#### Description of the task
Retype the part of the Nutch crawl post that begins at the words "RE: RE : Problem" and stops after "No anything special.".

#### Source document
RE: RE : Problem with crawl and recrawl

José Mestre Mon, 08 Dec 2008 09:35:56 -0800

Hi,

Are you getting anything special in the log file? No anything special.


Yes I do that.

Here is my script:

echo "Inject"
/opt/nutch-0.8.1/bin/nutch inject crawl_fetcher/crawldb urlsfetch

echo "#Fetch1#"
/opt/nutch-0.8.1/bin/nutch generate crawl_fetcher/crawldb 
crawl_fetcher/segments -adddays 31

s1=`ls -d crawl_fetcher/segments/2* | tail -1`
echo $s1

/opt/nutch-0.8.1/bin/nutch fetch $s1 -threads 500

/opt/nutch-0.8.1/bin/nutch updatedb crawl_fetcher/crawldb $s1 -noAdditions

echo "#Fetch2#"
/opt/nutch-0.8.1/bin/nutch generate crawl_fetcher/crawldb crawl_fetcher/segments
s2=`ls -d crawl_fetcher/segments/2* | tail -1`
echo $s2

/opt/nutch-0.8.1/bin/nutch fetch $s2 -threads 500
/opt/nutch-0.8.1/bin/nutch updatedb crawl_fetcher/crawldb $s2 -noAdditions

echo "#Fetch3#"
/opt/nutch-0.8.1/bin/nutch generate crawl_fetcher/crawldb crawl_fetcher/segments
s3=`ls -d crawl_fetcher/segments/2* | tail -1`
echo $s3

/opt/nutch-0.8.1/bin/nutch fetch $s3 -threads 500
/opt/nutch-0.8.1/bin/nutch updatedb crawl_fetcher/crawldb $s3 -noAdditions

# PREPARING CRAWL_DB
echo "Invert Links"
/opt/nutch-0.8.1/bin/nutch invertlinks crawl_fetcher/linkdb -dir 
crawl_fetcher/segments

echo "Index Base"
/opt/nutch-0.8.1/bin/nutch index crawl_fetcher/indexes crawl_fetcher/crawldb 
crawl_fetcher/linkdb crawl_fetcher/segments/*

echo "# Tell Tomcat to reload index"

#### Dataset content
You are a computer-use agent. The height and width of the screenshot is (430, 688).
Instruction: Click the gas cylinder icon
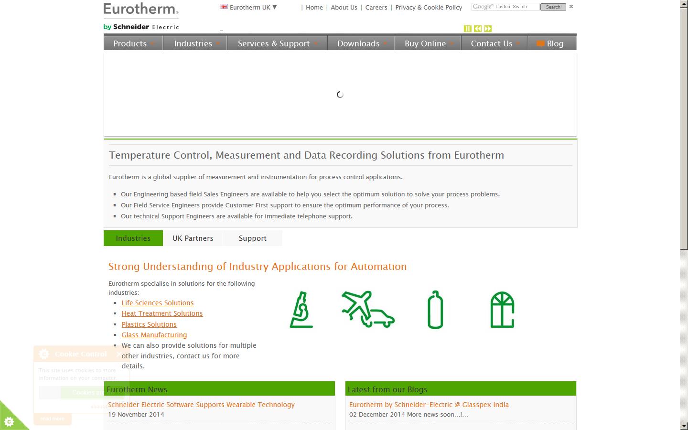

#### Worked solution
RE: RE : Problem with crawl and recrawl

José Mestre Mon, 08 Dec 2008 09:35:56 -0800

Hi,

Are you getting anything special in the log file? No anything special.